Cristina Gasparetto, MD: It’s not fair, I have to say, and we’ll talk about insurance coverage, there are some large copays sometimes. But pharmaceutical companies have done a great job providing support for some patients. I have patients who have a large copays, and sometimes they seek help from the pharmaceutical companies to provide grants, some support in specific situations, so they reduce your copay. It’s very important to have a relationship with our financial people and social workers, so we can navigate the system and see how much we can support you during this period. When you were receiving the carfilzomib and pomalidomide, did you have a lot of side effects? Were you doing OK?

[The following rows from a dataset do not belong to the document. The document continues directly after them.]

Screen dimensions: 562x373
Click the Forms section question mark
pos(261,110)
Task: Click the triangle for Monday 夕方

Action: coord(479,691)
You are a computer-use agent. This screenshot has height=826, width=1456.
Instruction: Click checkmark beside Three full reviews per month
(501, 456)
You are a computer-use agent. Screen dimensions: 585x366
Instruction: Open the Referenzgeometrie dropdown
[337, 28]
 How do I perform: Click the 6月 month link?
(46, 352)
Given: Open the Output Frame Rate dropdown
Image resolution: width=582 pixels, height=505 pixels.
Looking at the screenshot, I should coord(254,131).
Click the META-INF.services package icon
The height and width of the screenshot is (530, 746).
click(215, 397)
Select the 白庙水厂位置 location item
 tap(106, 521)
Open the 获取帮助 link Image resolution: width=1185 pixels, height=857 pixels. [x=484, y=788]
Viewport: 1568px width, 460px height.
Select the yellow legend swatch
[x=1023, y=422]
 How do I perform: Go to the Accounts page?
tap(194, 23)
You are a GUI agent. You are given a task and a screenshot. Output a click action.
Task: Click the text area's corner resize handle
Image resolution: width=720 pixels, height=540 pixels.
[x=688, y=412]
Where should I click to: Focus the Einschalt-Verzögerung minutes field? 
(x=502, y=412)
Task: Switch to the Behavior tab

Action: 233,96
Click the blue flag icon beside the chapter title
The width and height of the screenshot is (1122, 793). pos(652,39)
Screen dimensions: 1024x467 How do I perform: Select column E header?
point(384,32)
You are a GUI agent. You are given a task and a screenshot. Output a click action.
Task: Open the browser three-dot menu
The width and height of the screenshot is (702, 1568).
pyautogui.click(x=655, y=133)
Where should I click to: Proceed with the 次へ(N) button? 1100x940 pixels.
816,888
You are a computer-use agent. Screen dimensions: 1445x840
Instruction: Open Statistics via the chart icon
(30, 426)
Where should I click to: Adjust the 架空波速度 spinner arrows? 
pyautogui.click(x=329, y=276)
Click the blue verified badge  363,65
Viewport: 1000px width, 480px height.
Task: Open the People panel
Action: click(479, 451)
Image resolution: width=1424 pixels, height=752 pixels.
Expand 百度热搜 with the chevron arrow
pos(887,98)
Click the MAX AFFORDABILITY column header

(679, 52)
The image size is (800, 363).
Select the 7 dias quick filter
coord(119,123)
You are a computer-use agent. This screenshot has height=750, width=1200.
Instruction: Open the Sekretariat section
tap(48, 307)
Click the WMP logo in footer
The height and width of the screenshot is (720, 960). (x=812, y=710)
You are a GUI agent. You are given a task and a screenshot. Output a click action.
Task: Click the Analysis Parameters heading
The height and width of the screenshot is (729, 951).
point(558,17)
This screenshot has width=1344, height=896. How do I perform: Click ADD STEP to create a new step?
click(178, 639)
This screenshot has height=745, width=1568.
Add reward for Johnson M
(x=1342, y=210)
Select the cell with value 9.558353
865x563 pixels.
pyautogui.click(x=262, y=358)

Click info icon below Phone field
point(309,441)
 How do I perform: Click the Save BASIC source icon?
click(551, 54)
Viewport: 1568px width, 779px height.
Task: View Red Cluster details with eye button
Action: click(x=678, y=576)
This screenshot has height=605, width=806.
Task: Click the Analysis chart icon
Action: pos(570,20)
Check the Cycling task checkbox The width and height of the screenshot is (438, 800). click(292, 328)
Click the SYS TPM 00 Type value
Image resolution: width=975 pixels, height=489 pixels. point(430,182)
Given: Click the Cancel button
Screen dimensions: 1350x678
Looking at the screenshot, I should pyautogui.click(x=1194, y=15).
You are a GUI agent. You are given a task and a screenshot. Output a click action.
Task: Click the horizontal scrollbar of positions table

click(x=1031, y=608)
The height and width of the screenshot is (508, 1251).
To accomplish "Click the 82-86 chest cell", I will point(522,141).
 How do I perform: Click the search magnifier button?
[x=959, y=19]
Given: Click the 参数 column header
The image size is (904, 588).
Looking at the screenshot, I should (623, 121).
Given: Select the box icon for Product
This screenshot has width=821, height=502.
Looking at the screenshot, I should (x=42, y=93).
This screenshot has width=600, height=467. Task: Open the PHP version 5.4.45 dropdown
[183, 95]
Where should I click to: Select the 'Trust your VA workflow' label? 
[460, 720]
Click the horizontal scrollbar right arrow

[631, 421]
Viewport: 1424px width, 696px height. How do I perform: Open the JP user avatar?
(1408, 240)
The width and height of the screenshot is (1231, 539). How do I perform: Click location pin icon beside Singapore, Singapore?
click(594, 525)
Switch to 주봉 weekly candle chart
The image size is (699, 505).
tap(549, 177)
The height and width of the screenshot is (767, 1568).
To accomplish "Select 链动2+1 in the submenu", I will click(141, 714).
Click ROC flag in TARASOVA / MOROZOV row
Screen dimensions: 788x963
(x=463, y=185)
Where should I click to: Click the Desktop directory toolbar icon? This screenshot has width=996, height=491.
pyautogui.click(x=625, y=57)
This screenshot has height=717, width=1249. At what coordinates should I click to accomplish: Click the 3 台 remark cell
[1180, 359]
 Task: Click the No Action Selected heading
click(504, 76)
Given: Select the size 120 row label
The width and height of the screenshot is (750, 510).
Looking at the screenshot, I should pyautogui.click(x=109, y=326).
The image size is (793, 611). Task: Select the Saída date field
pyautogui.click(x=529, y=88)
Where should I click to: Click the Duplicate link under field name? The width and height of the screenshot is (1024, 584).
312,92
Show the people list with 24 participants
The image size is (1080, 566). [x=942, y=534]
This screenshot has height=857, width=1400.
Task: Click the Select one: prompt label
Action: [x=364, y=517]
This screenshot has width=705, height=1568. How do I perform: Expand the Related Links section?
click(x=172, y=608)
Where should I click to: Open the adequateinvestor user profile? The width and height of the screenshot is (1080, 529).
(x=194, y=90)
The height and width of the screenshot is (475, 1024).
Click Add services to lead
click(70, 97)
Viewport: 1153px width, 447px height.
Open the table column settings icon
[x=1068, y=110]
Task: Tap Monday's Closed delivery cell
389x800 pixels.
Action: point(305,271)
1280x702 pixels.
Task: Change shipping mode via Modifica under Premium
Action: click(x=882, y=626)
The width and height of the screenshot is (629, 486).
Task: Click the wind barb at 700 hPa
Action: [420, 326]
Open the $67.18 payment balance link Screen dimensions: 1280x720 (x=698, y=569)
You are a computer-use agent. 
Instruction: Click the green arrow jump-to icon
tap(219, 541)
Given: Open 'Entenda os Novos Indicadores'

Donna Kidder: Since I don’t recall the side effects, I don’t think they were major. I had the normal roller coaster that I had with chemotherapy and steroids.

Cristina Gasparetto, MD: Going up and down.

Donna Kidder: Yes, where I’m wired, and then I crash, and then I have a few normal days, and then I start over. But I’m used to it.

Cristina Gasparetto, MD: It’s hard to say but it’s the reality that you kind of got used to some of these drugs. Fortunately, some of these combination are very effective. Like yours, of course, brought you back to a very good, deep response, but you have to endure some of the side effects. With all combinations, we’ll see the blood counts, the platelets sometimes dropping, some anemia. Then things will settle down. Then we see the risk of infections going up. That’s the reason during the COVID-19 pandemic that we were very cautious about which combination to choose, because we were trying to not only control the myeloma but also minimize the potential side effects and COVID-19 infections. As you know, with the pandemic it became a terrible time for all of us.

Carfilzomib is a very good drug, is a proteasome inhibitor, very well tolerated. When we started to use it many years ago, there was a concern that some patients could have cardiac issues. But if you see the numbers, the cardiac events from when we started to now, we learned about how to use carfilzomib. It’s actually a very small percentage of patients who will develop some cardiac issues, but they are reversible, they come back to normal. But we monitor for that, we monitor blood counts, for cardiac issues, some potential increase of infection, and then some GI, gastrointestinal, issues. We need to be aggressive with supportive care, but overall it’s relatively well tolerated, like you mentioned. The steroids maybe are the worst of the combination of the drugs because they give you mood swings, agitation, anxiety, and so we do a good job of tapering down the steroids.

But I think the most important thing for us is to determine a goal for the second line. And again, we want to push the therapy as long as we can because every time we change a line of treatment, you are with a new combination that might or might not work, and your myeloma is a little more aggressive. Also you have a different type of toxicity, so we have to go through it again. I’m glad that after the first few doses your body adjusted and it became kind of routine. It was destroying your routine a little because you had to go out for the infusion, but again, you were able to maintain a remission for a couple of years. At that point, when you were off therapy, I imagine your quality of life was back to normal, right?

Donna Kidder: Oh, very much so. Yes.

Cristina Gasparetto, MD: Then what happened? It came back again.

Donna Kidder: Yes.

Cristina Gasparetto, MD: That’s the problem with myeloma, right?

Donna Kidder: Yes.

Cristina Gasparetto, MD: That unfortunately is very typical. It’s not just you, Donna. That’s the reason when you explain the diagnosis of myeloma to a patient it’s very difficult, because we know that eventually it’ll come back, and it will come back again. We do have a lot of options, so the key is to choose the best option at the right time. We talk about early relapse versus more aggressive relapse, and what type of combination. We do have a lot of approved drugs in combination. Did it come back in the same way, protein level going up?

Donna Kidder: Yes.

Cristina Gasparetto, MD: Your disease relapsed. The reason that protein level is the most common way for myeloma to come back is because now we are monitoring you, from the moment you have the diagnosis, we keep following you. So we detect progression very early. We don’t wait for your symptoms to arrive.

Donna Kidder: Exactly.

This transcript has been edited for clarity.